→ Work required
Could you transcribe the entries below exactly, starting at the line that contains "Expand the 状态 dropdown filter" and stopping at the last line, without any pictures?

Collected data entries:
========
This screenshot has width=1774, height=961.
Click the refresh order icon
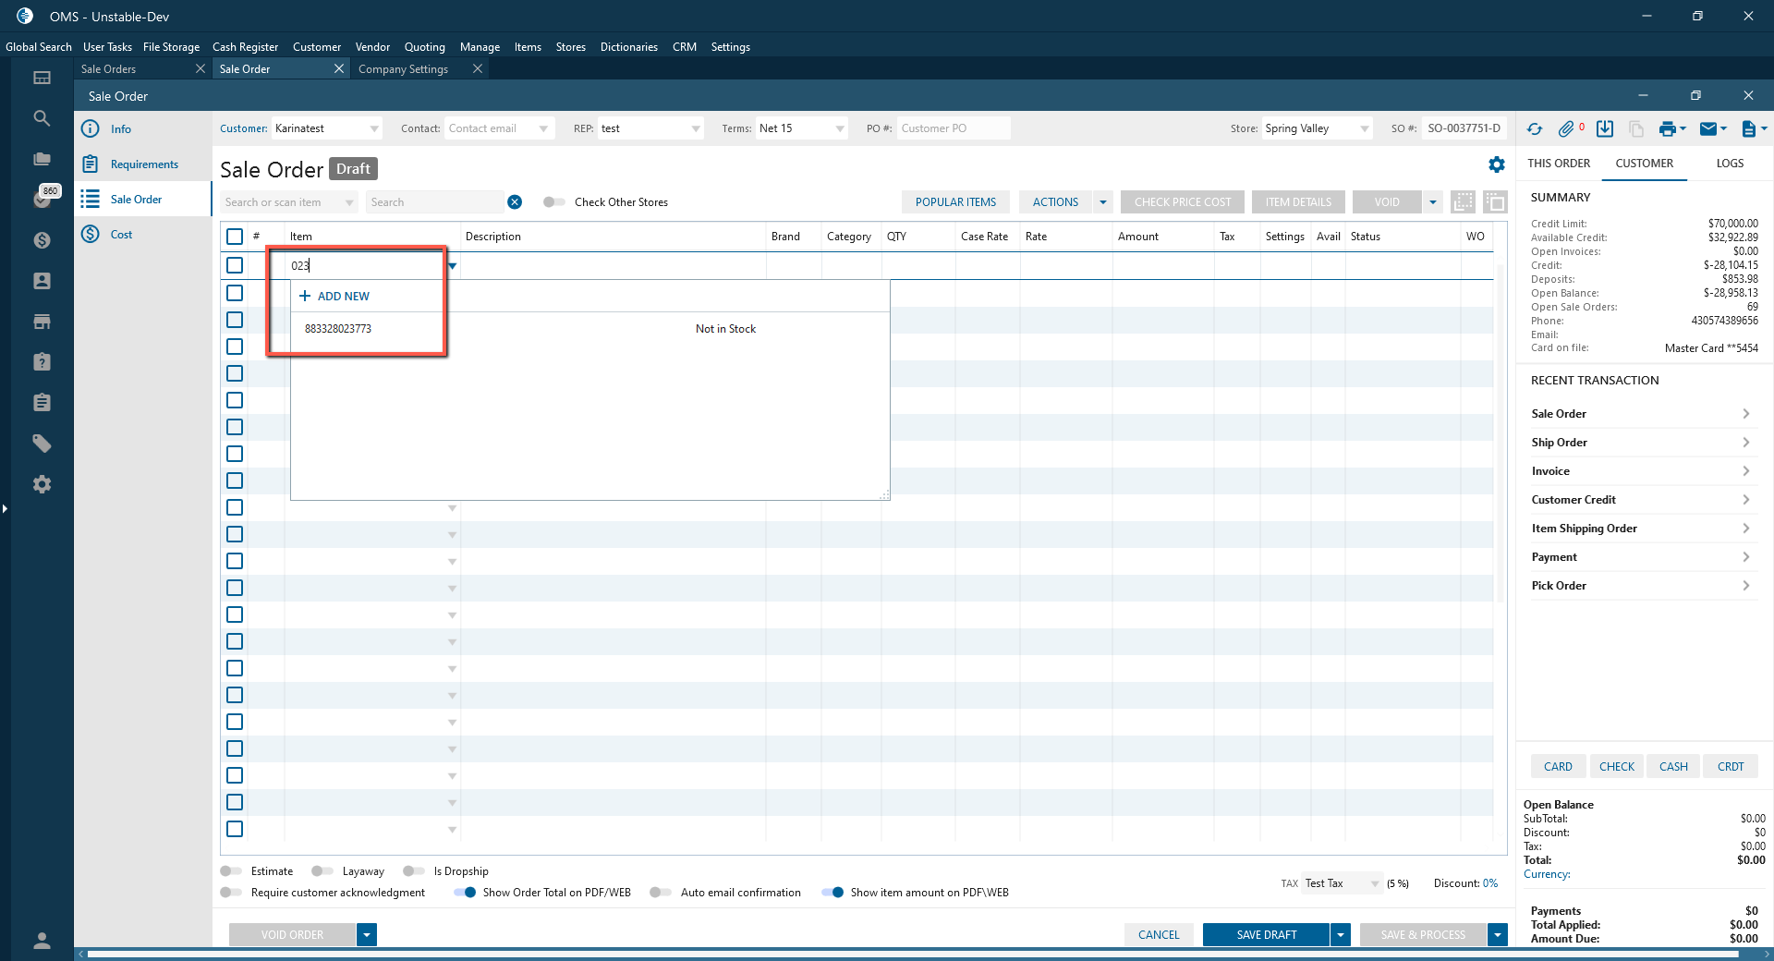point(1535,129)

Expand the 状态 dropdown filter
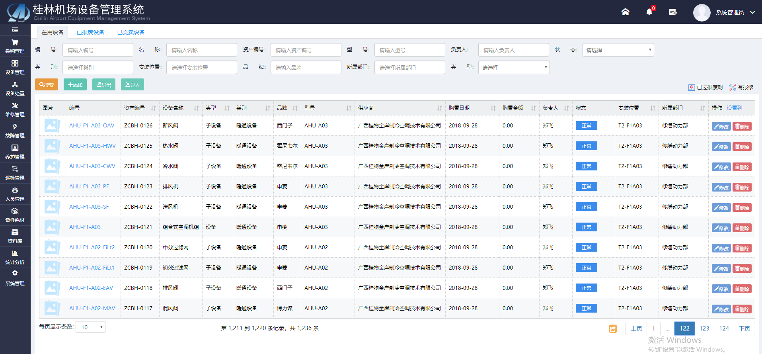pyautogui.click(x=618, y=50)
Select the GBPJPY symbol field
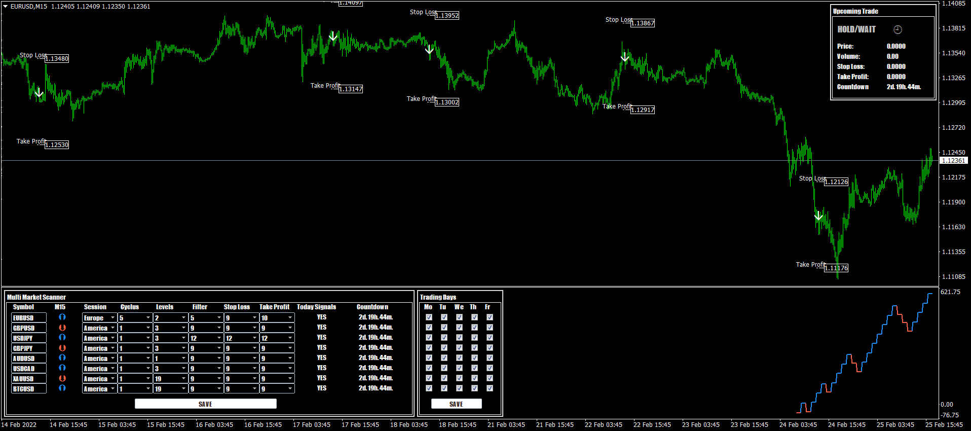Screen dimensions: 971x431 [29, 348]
========
→ Response to this exercise
Expand the 状态 dropdown filter
pyautogui.click(x=618, y=50)
Select the GBPJPY symbol field
Screen dimensions: 971x431 [29, 348]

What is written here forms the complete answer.